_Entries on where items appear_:
◇ ◇ ◇ ◇ ◇
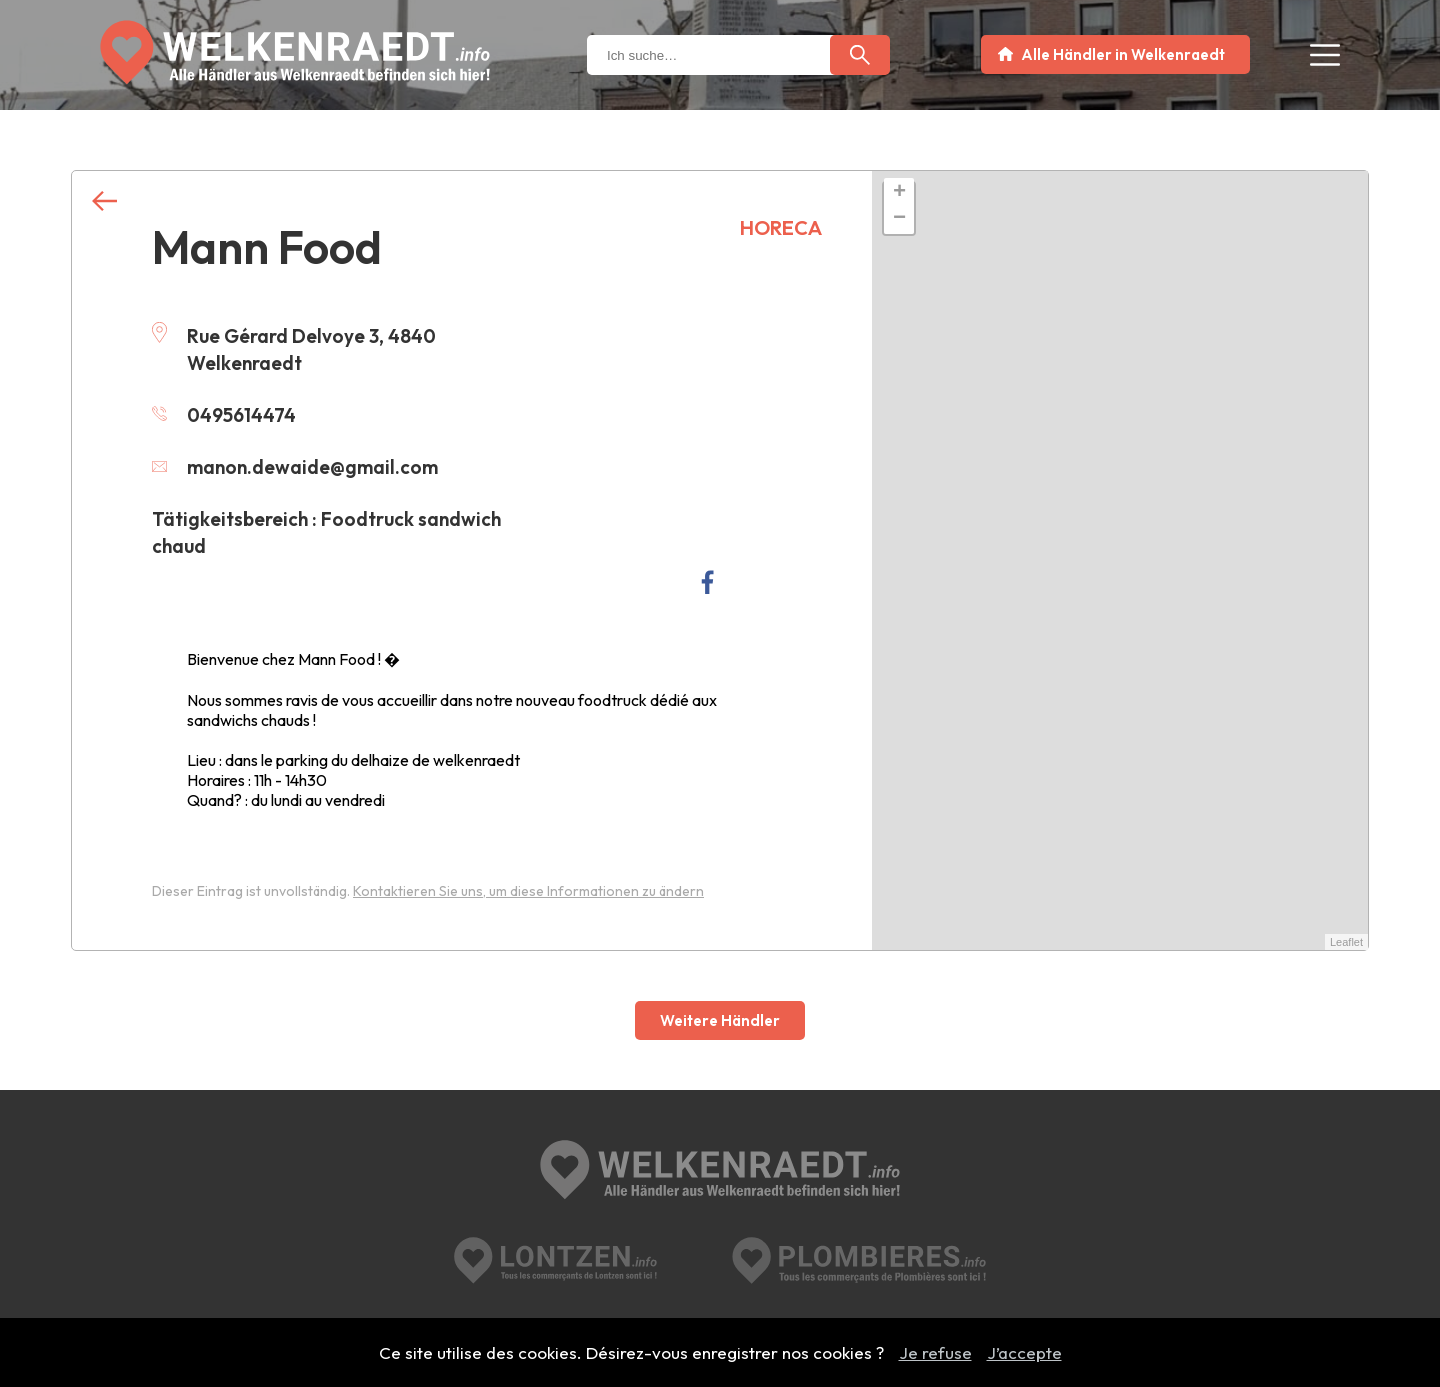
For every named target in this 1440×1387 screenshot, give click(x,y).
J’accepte (1024, 1352)
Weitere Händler (720, 1020)
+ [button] (899, 193)
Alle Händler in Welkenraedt (1123, 54)
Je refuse (935, 1352)
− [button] (899, 219)
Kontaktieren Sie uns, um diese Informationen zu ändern (528, 891)
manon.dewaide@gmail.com (295, 467)
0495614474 (224, 415)
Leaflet (1346, 942)
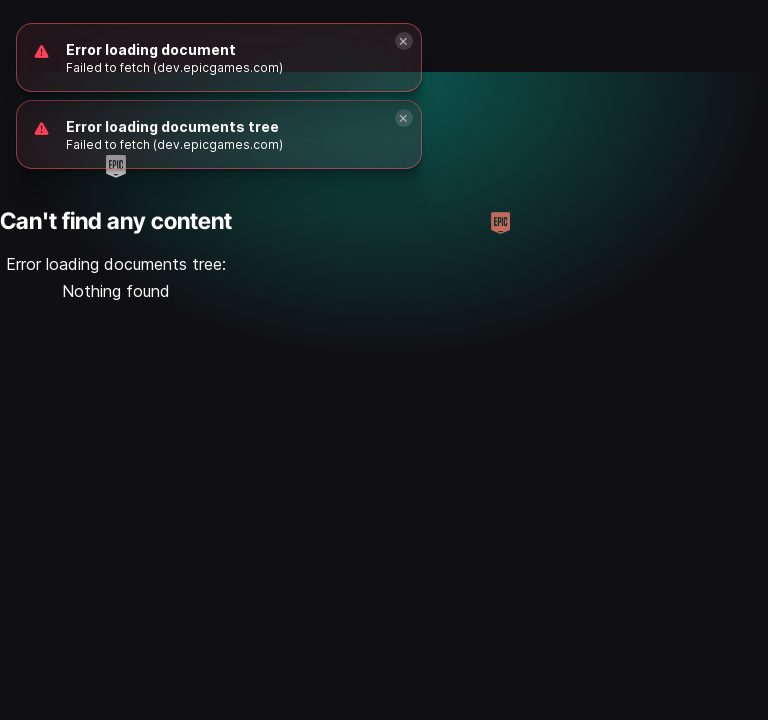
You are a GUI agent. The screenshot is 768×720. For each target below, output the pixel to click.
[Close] (404, 118)
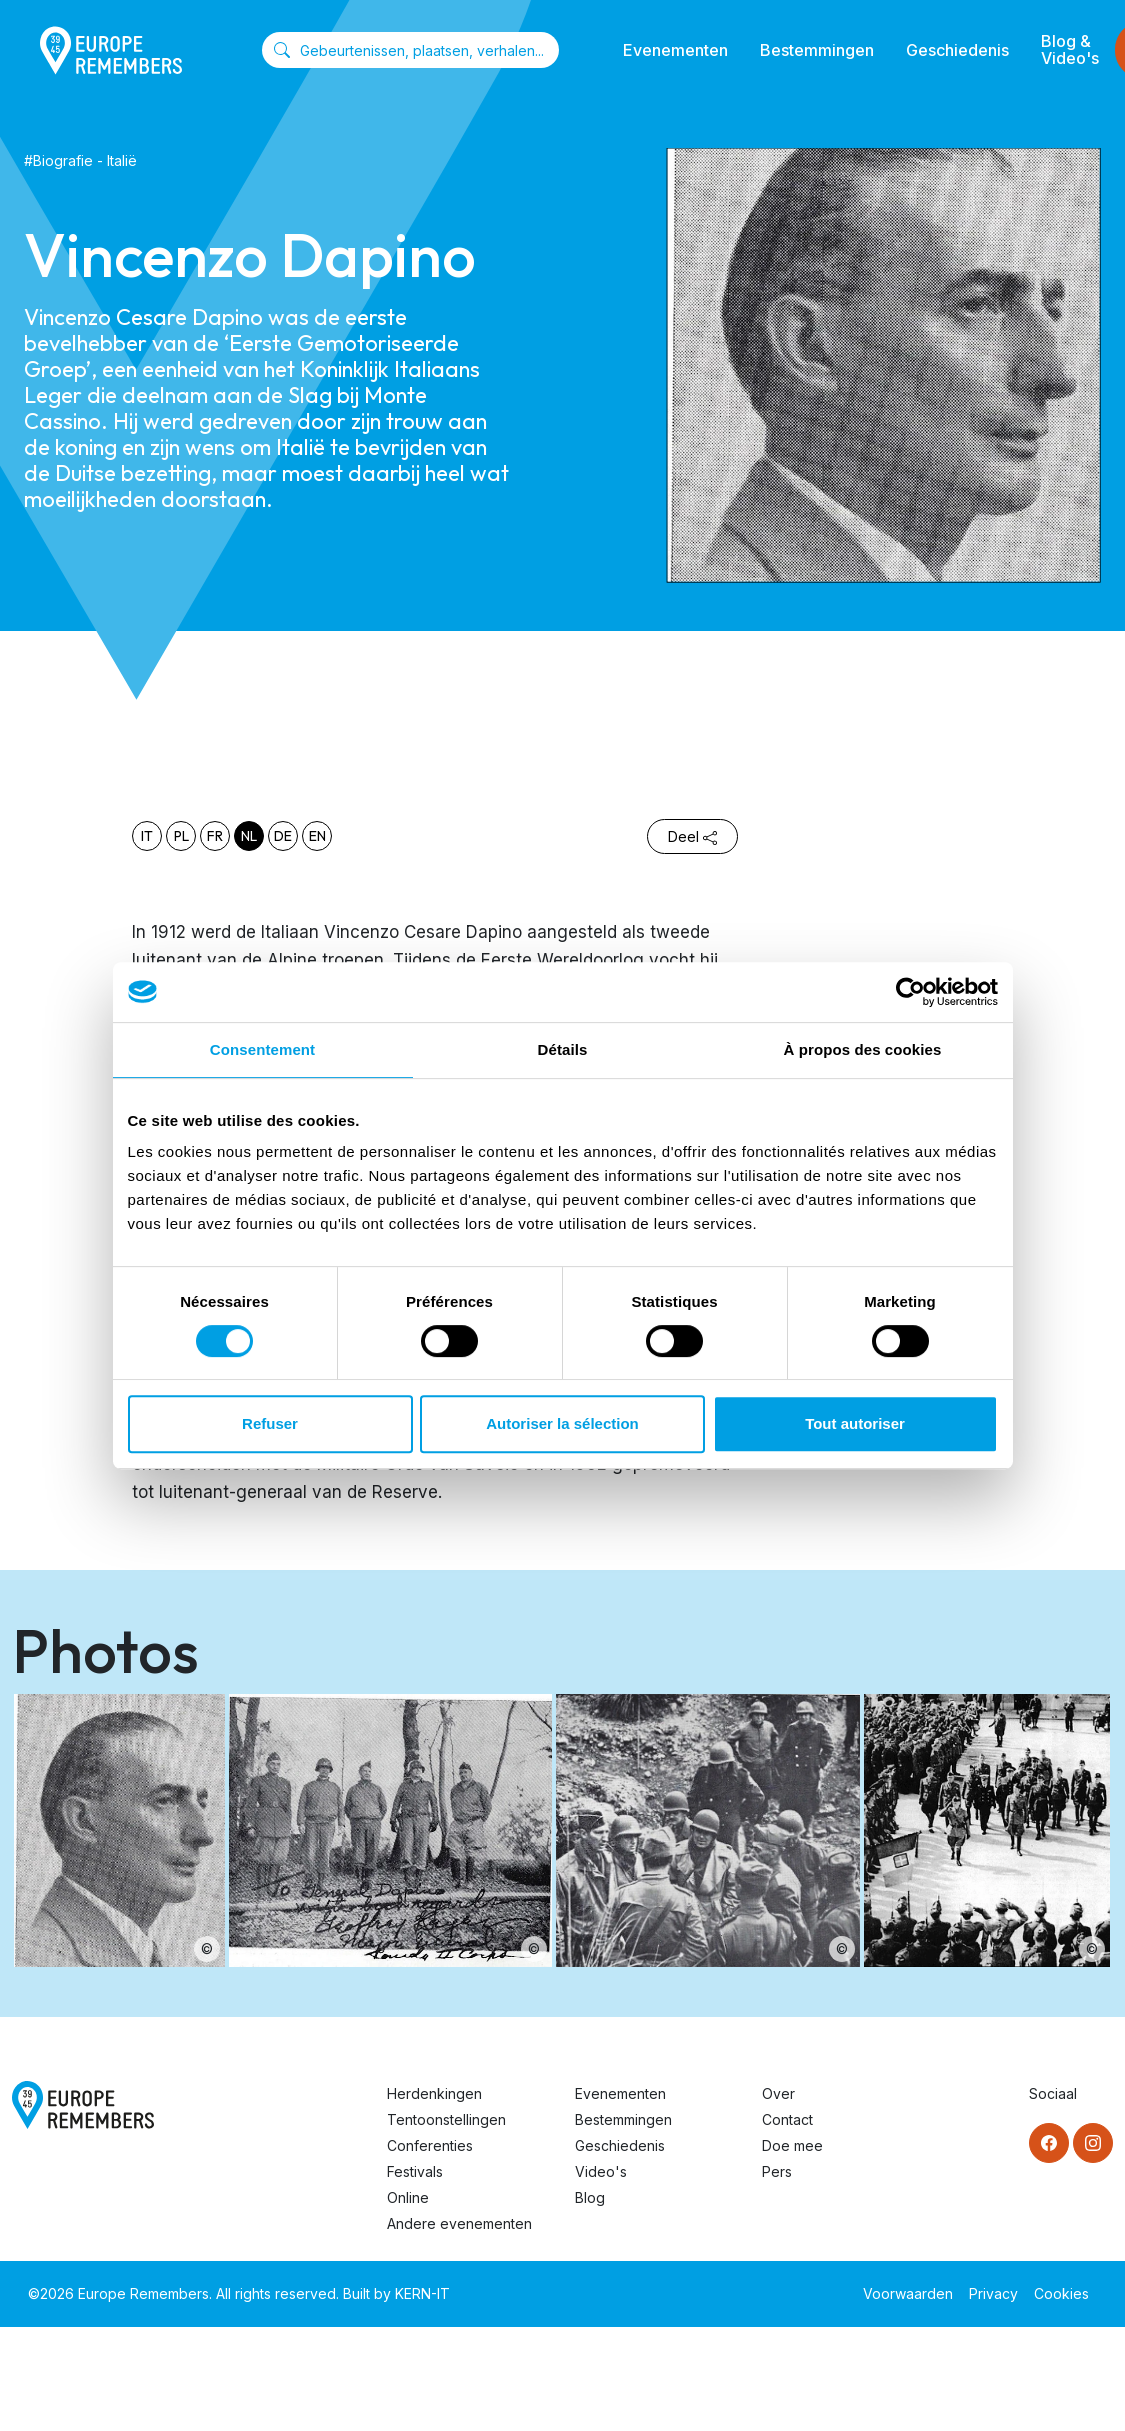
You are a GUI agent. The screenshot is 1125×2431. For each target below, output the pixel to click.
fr (215, 836)
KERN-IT (422, 2293)
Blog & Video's (1070, 49)
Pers (777, 2171)
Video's (601, 2171)
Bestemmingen (817, 50)
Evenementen (675, 50)
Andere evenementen (459, 2223)
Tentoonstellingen (446, 2119)
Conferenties (430, 2145)
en (317, 836)
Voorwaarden (908, 2293)
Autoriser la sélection (562, 1423)
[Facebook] (1049, 2143)
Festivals (415, 2171)
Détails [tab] (563, 1049)
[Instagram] (1093, 2143)
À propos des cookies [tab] (863, 1049)
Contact (787, 2119)
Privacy (993, 2293)
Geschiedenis (957, 50)
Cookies (1061, 2293)
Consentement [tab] (262, 1049)
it (147, 836)
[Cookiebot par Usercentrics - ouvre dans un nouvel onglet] (910, 992)
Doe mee (792, 2145)
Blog (590, 2197)
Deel (692, 836)
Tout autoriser (855, 1423)
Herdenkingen (434, 2093)
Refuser (270, 1423)
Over (778, 2093)
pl (181, 836)
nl (249, 836)
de (283, 836)
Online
◇ ◇ ◇ ◇ ◇
_Aim_:
Copy out the lines of the records from the one containing "Deel (692, 836)" through the end of the records, inclusive, without changing anything.

_Solution for this task_:
Deel (692, 836)
Tout autoriser (855, 1423)
Herdenkingen (434, 2093)
Refuser (270, 1423)
Over (778, 2093)
pl (181, 836)
nl (249, 836)
de (283, 836)
Online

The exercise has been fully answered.